▶ _Brief_: Using the data below, set down every line from the one containing "How do I perform: Collapse" through the one containing "Open the λόγοι menu", inclusive and unchanged. Pictures are to be skipped.

▶ _Source material_:
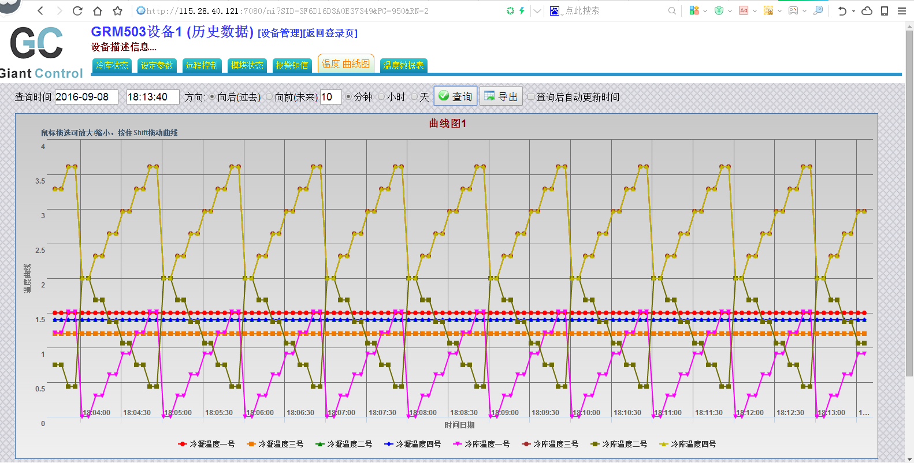
Task: Click the query date input field
Action: [86, 97]
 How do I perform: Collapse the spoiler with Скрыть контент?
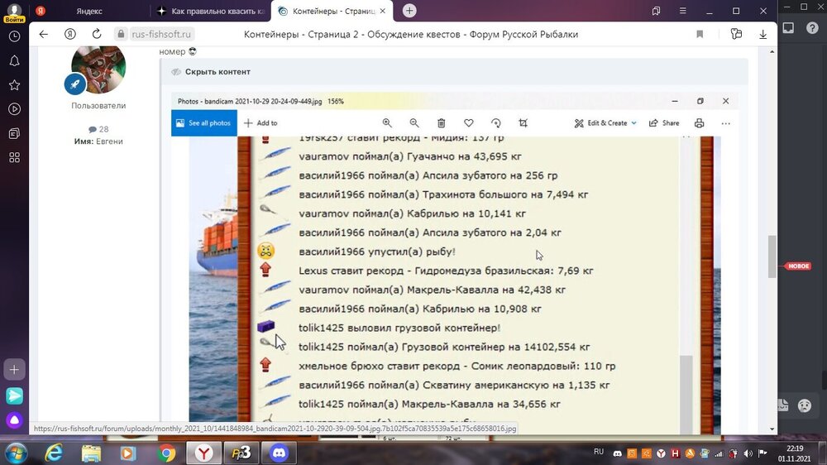pyautogui.click(x=217, y=72)
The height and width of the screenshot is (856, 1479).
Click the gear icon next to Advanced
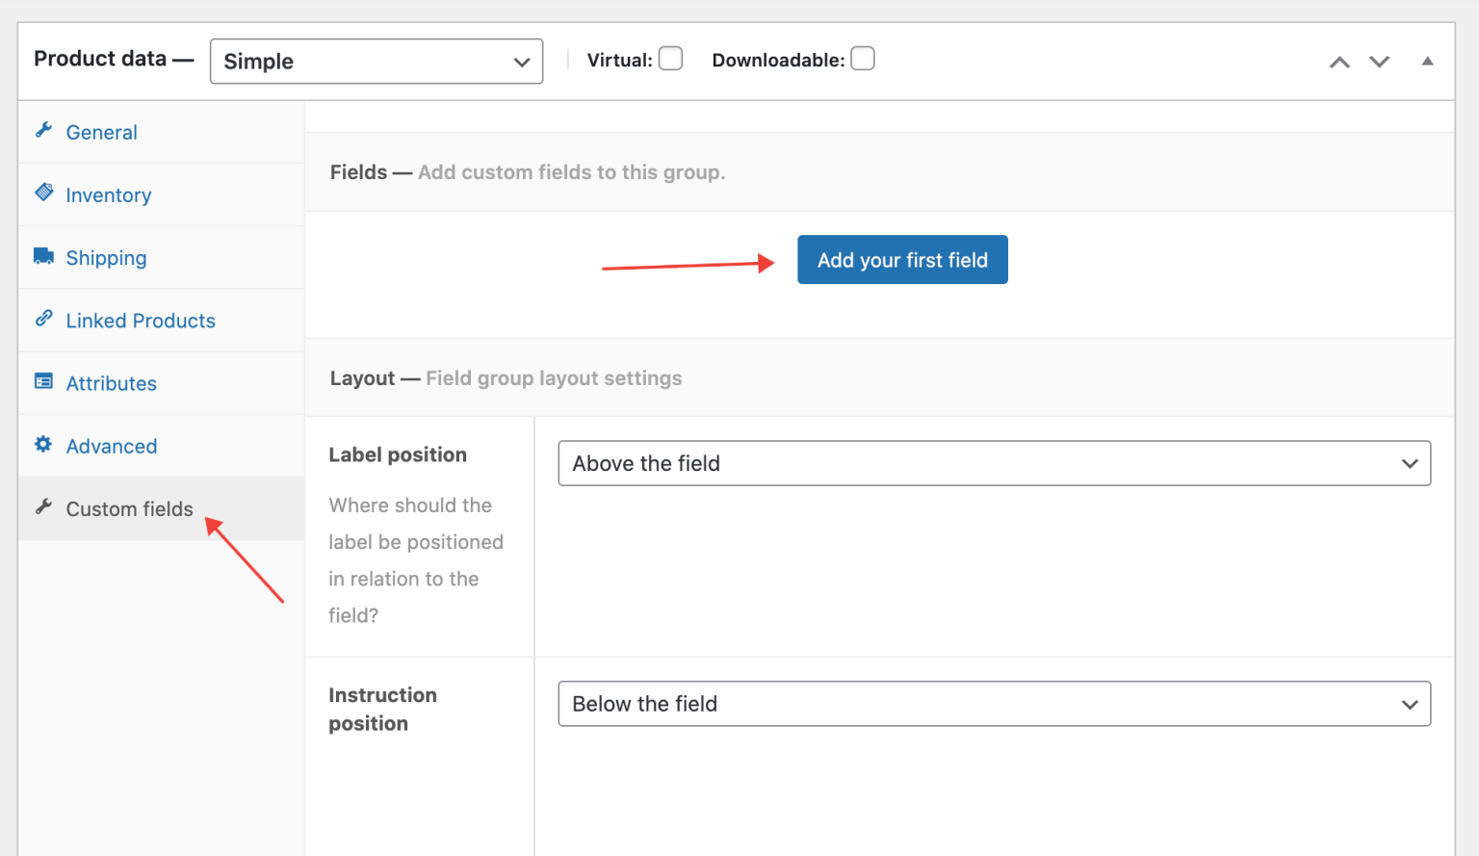coord(43,444)
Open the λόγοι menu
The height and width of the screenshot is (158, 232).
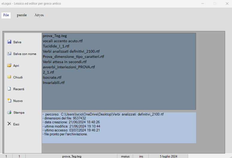pyautogui.click(x=39, y=15)
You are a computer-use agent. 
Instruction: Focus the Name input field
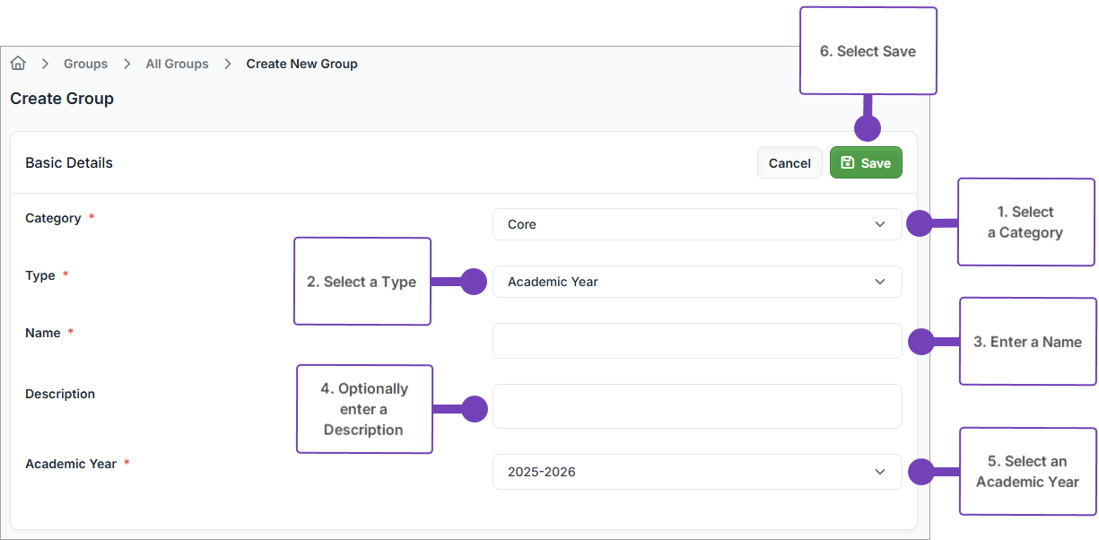tap(696, 341)
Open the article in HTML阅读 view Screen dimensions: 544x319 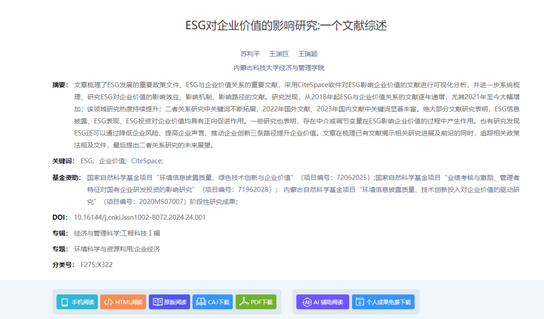(123, 302)
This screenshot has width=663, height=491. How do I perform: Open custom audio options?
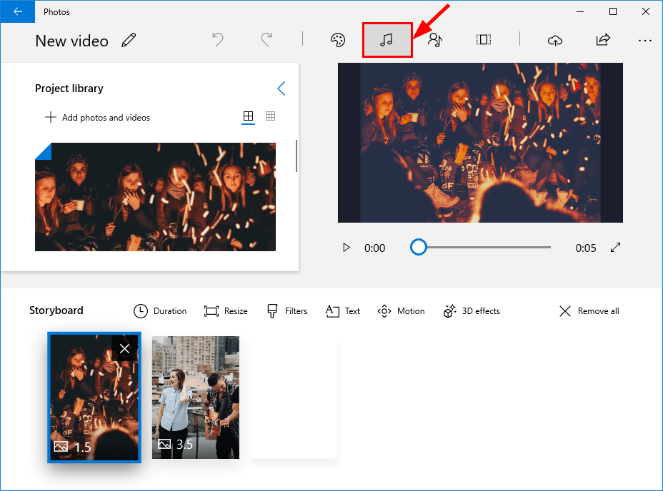tap(435, 39)

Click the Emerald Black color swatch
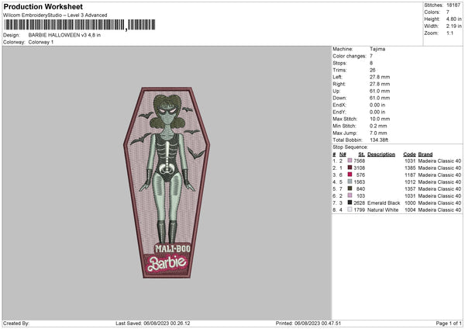pyautogui.click(x=350, y=203)
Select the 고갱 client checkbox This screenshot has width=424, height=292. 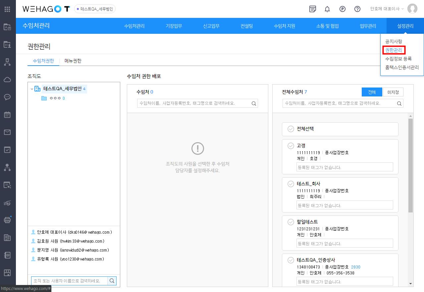tap(291, 146)
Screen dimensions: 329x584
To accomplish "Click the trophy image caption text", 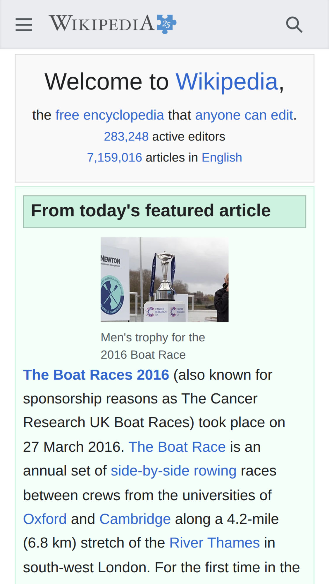I will (x=153, y=346).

▶ _Answer to the problem_:
 How do I perform: Collapse the spoiler with Скрыть контент?
pyautogui.click(x=217, y=72)
The height and width of the screenshot is (856, 1479).
Click the gear icon next to Advanced
coord(43,444)
Open the λόγοι menu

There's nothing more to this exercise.